The exercise: In the soap-making thread below, do these statements agree with the text? Answer yes or no for each and quote the deciding words. 1. Kalne lines the PVC used for shaving soaps. 2. Poverty Knob Goats uses 24" tubes and fills them to about 18". 3. The poster who pours into 18" lengths gets about 70 bars from a double batch.

:: Reading text ::

# Q's on doing rounds



## Caprine Beings (Sep 19, 2008)

So I finally got up the nerve to do round soaps. I have heard so many different takes on it that I was afraid it wouldn't work out. 
Since our Home Depot did not have PVC I opted for 3" ABS. It is much thicker and since its meant for plumbing I figured why not.

Now those of you who have been doing PVC have you noticed any smell coming from your PVC when not using a liner? Hubs is worried that the ABS will damage the smell of the soap. I am thinking that if I do not use a liner that I can get away from the lines but really do not want a yuck factor to the smell of my soaps.

What lengths of pipe are you guys using, what is your cut length, and what is your # total from each cut? Trying to figure how many bars per pipe so I will get the most out of every batch.

TIA,
Tam


----------



## Kalne (Oct 25, 2007)

I use PVC for my shaving soaps. No noticeable smell and I do not line. 

I tried using about a 40" long section and my soap ended up odd....like it overheated and heat made a channel along one side to escape. Now I make about 30" with no issues.


----------



## Poverty Knob Goats (Apr 13, 2010)

Tam
All of my soap is round. 3" PVC. I don't use a liner just cheap no stick spray and have never had any issue with it. My tubes are 24" and I fill them to approx. 18". Some scents can get too hot in tubes and will ruin the top couple of inches. 
J.L.


----------



## [email protected] (Sep 18, 2008)

All PVC 3" rounds here, too. 18" lengths. I pour within about an inch or so from the top and get 16-1" bars with usually less than 1/4 inch *waste* off each end. Wal-Mart size batch fills 2 lengths, plus some that I pour in a shorter (10" I think) length. I always do double batches--fills four plus the short one and I get about 70 bars. 
No liner or spray here. The PVC seems to *season* and the soap comes right out. Any batch that doesn't want to come out I pop in the freezer for an hour or so and it slides right out.
DH did build me a stand for the pipes cuz if I use an FO/EO that heats and wants to *volcano*, sometimes it pushes down also and the pipes want to tip over.


----------



## Caprine Beings (Sep 19, 2008)

Thank you all for your opinions. The black pipe worked out just fine. I cut 1 " sections and got 26 bars out of the tester pipe. I do like the liner, all I have to do is give a little tug and out it comes.I did burp the liner too just to be sure there were no big pockets. And since have figured a better liner width so there is no overlapping. I am in love with the rounds 
Tam


----------



## Greylady (Mar 28, 2012)

Where do you get liners or what do you use for a liner? I bought some pipe to do rounds and going to try it out.


----------



## Caprine Beings (Sep 19, 2008)

I use thick garbage bags and make liners out of them. I cut 3" sections and tape the cut sides. Then I put it through the pipe and then cut off the end of the bag. I pull it through enought to tape the end to the pipe, put on the end cap and then tape the top to the pipe, being sure that the bag is lined up. Once the soap is poured I untape the top and allow air out (burping the liner) and then retape.

:::
:: Data segment ::

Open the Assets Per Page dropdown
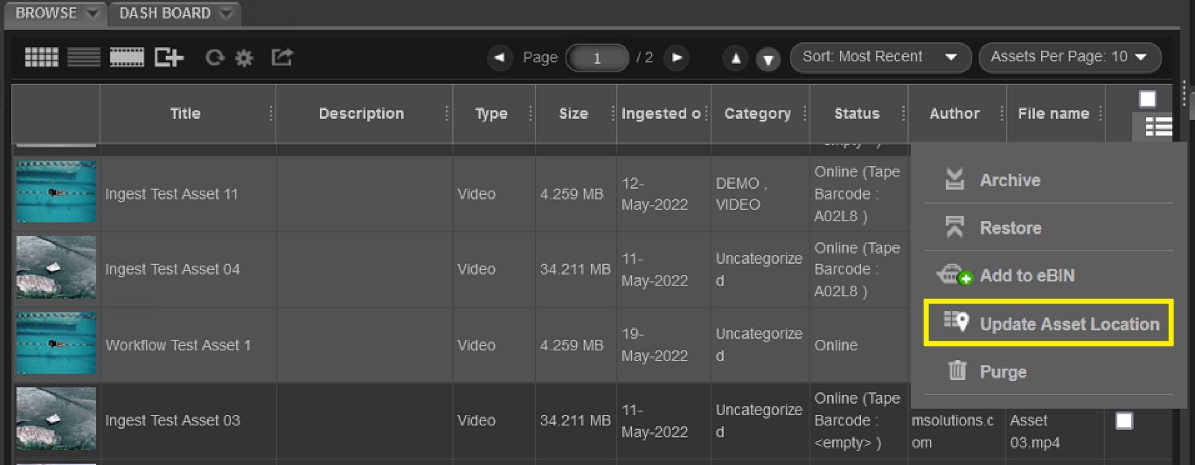Image resolution: width=1195 pixels, height=465 pixels. click(1070, 57)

:::

Finished answer:
1. No: "I do not line."
2. Yes: "My tubes are 24" and I fill them to approx. 18"."
3. Yes: "I always do double batches--fills four plus the short one and I get about 70 bars."